Our problem can be formalized as follows.

Problem 1: Given a graph G, transform it into a semantically equivalent graph G'(V',E') where the following property holds: For all nodes u and v such that  $\mathrm{Class}(u)=\mathsf{A}$  and  $\mathrm{Class}(v)=\mathsf{L}$ , it is either always  $\mathrm{Ord}(u)<\mathrm{Ord}(v)$  or always  $\mathrm{Ord}(u)>\mathrm{Ord}(v)$ .

We call such a graph G' sorted. For instance, the motivational example of Fig. 1 is unsorted, whereas that of Fig. 27 is sorted and thus apt for implementation. The fact that a graph is sorted is sufficient, although not necessary, to be able to produce an optimal implementation with the use of compressor trees.

Since we have rewritten arithmetic operators like negation, subtraction, or multiplication using the rewriting rules of Table I, the only arithmetic operators in the transformed graph are additions. Hence, the aforementioned problem reduces to the following problem.

Problem 2: Given a graph G, transform it into a semantically equivalent graph G'(V', E') in which no two add nodes are separated by a single logic node or a sequence of logic nodes.

To solve Problem 2, we define some graph transformations which swap the order of addition node with other logic nodes. A general form of such transformation is shown in Fig. 6. We discuss these transformations in detail in the next section.

## C. Sorting Rules

Table II summarizes possible transformation rules to sort node couples and advance class L operations over additions.

As it can be observed, only in some cases that such swapping is possible. As shown in Fig. 7, the following can be observed.

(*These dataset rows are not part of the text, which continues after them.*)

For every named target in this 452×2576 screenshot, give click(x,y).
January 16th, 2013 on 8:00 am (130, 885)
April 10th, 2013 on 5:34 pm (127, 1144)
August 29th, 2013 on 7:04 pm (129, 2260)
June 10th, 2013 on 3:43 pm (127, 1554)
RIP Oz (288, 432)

1) Bitwise negation (NOT) can be advanced over addition. Exchange of bitwise NOT with addition is based on the relation  $-A = \overline{A} + 1$  and yields

$$\overline{\left(\sum_{i=0}^{k-1} A_i\right)} = \sum_{i=0}^{k-1} \overline{A_i} + k - 1.$$

2) Similarly, effective left shifts (i.e., left shifts with positive shift count as well as right shifts with negative shift count) can be advanced over addition, since shifting to the left is equivalent to multiplying by an appropriate power of two; this sorting rule corresponds to an elementary application of the distributive property of multiplication over addition. Formally, we can write

$$\left(\sum_{i=0}^{k-1} A_i\right) \ll S = \sum_{i=0}^{k-1} (A_i \ll S).$$

 A similar but less elementary sorting rule consists in advancing a selector node (SEL) over addition; it is based on the existence of the identity element of addition

$$c? \sum_{i=0}^{n-1} A_i : B = \sum_{i=0, i \neq j}^{n-1} (c? A_i : 0) + c? A_j : B$$

where we indicate by c? a: b the value a if the value of Boolean c is true, and b otherwise. In the transformation, j can be arbitrarily chosen. Note, however, that if B is identical to one of the  $A_i$  (for example  $A_k$ ), then it is beneficial to choose j=k, since that leads to a degenerate selector node c? B: B; in all other cases, we assign j as 0.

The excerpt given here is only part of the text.